[Saved entries]
-=-=-

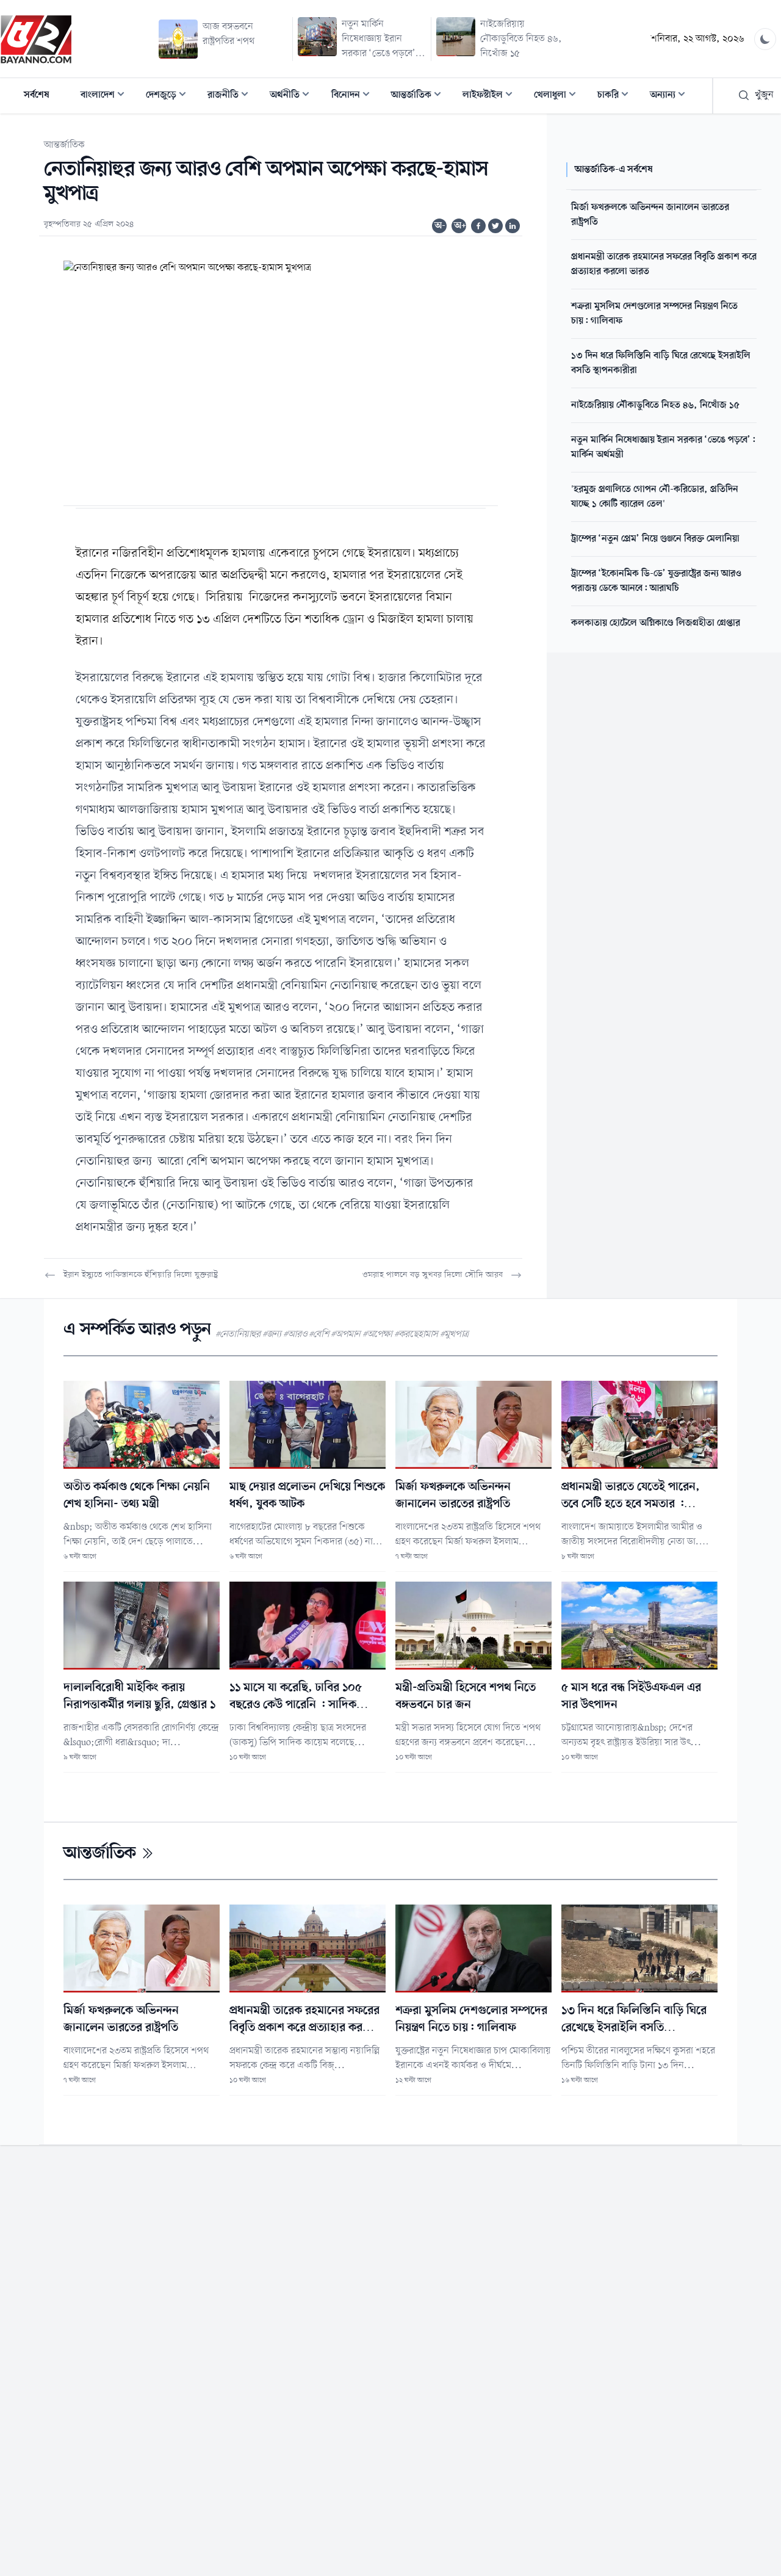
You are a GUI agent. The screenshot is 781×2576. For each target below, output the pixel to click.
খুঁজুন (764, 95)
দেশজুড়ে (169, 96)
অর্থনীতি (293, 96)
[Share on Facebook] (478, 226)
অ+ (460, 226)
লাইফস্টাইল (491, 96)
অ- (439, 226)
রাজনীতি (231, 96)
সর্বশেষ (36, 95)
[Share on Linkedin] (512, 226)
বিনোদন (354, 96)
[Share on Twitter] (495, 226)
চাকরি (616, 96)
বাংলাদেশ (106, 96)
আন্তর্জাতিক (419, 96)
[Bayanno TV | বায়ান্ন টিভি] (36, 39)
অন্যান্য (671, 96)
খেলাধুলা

-=-=-

» **Exercise aim**: Tally up the lines above in which "Share" occurs. Give the result as a bare number.

» **Finished task**: 3